4. User defines already defines partitioned input (e.G. Output of a M/R
job), and no other stuff -> What do you think this should do?

Part 4 is the most important I guess, because a mapreduce job partitions
the data faster than our partitioner, especially for large inputs.
And I don't actually know if all this steps are the right way we want it.
What do you think?

-- 
Thomas Jungblut
Berlin <th...@gmail.com>

Re: #Task setting and IO

Posted by "Edward J. Yoon" <ed...@apache.org>.

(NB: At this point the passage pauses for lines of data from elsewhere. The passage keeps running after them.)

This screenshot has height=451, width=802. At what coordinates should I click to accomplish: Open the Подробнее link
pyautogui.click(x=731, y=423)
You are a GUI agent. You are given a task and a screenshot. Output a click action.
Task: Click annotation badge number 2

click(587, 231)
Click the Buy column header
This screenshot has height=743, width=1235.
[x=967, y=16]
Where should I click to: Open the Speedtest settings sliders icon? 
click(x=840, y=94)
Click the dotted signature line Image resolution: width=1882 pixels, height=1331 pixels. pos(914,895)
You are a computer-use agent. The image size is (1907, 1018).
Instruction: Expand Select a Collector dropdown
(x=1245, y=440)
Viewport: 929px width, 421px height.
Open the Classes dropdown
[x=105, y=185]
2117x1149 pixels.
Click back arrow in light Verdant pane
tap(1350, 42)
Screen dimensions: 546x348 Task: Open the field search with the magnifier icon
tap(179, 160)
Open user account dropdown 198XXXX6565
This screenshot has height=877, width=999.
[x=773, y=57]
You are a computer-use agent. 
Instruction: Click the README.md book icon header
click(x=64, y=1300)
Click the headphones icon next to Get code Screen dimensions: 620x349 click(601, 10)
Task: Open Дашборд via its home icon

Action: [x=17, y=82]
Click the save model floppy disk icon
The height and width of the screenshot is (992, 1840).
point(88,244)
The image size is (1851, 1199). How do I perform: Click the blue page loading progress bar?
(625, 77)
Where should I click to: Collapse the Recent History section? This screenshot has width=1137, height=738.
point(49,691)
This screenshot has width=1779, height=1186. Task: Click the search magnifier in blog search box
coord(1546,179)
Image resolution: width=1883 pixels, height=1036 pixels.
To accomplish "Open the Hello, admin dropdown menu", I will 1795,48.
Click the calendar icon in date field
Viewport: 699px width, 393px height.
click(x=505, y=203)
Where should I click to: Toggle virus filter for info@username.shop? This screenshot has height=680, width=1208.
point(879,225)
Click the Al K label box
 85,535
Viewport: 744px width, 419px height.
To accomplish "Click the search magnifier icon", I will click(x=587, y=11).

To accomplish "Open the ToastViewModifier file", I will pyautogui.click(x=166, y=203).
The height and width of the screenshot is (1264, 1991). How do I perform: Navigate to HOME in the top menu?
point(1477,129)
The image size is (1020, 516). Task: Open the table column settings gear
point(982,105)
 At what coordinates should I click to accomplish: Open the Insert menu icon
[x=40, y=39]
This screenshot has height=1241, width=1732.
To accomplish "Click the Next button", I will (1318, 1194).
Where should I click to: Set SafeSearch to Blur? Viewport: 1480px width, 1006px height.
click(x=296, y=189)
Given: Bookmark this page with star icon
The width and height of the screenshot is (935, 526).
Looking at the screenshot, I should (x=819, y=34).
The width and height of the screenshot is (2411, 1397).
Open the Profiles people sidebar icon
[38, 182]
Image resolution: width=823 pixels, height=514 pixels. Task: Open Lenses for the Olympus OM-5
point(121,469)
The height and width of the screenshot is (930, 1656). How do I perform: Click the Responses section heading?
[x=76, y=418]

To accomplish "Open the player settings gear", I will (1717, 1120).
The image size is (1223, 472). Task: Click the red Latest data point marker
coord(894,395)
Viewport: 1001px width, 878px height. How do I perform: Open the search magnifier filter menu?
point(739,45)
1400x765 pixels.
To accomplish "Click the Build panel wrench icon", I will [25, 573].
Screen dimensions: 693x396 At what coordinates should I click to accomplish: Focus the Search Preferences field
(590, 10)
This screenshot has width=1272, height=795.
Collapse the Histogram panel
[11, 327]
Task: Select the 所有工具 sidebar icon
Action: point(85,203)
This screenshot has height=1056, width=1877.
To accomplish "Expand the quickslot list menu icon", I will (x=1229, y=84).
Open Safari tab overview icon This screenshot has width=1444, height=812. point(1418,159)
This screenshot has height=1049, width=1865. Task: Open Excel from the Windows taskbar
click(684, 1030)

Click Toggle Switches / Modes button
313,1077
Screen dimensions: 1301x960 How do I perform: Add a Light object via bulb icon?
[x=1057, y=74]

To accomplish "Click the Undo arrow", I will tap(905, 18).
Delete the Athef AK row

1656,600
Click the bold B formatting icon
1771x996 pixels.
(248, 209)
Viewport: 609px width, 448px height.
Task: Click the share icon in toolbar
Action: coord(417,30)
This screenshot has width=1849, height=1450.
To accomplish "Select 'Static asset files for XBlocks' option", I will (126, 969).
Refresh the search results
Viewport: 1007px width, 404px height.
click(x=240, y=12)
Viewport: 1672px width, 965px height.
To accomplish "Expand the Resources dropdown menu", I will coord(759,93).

> set the #bsptasks to what the split calculated. *What if this exeeds the> cluster capacity?*
I think, there're two option.

1) Fix the computeSplitSize() method to return the max split length
(less than cluster capacity).

2) Or assign the split array (one more splits) to each task.

On Mon, Nov 14, 2011 at 3:38 PM, Thomas Jungblut
<th...@googlemail.com> wrote:
> Hey,
>
> I have several unclarity with the setting of number of tasks and I don't
> think it currently runs correctly.
>
> Let's make some scenarios:
>
> 1. User defines no input and number of tasks: "vanilla"-hama behaviour ->
> Check if the number of tasks fit in the cluster and then run.
>
> 2. User defines input, no number of tasks and no partitioner -> this should
> set the #bsptasks to what the split calculated. *What if this exeeds the
> cluster capacity?*
>
> 3. User defines input, number of tasks and a partitioner -> this should
> partition the dataset via the partitioner to >number of tasks< files and
> let the fileinput split assign the files to the tasks.
>
> 4. User defines already defines partitioned input (e.G. Output of a M/R
> job), and no other stuff -> What do you think this should do?
>
> Part 4 is the most important I guess, because a mapreduce job partitions
> the data faster than our partitioner, especially for large inputs.
> And I don't actually know if all this steps are the right way we want it.
> What do you think?
>
> --
> Thomas Jungblut
> Berlin <th...@gmail.com>
>



-- 
Best Regards, Edward J. Yoon
@eddieyoon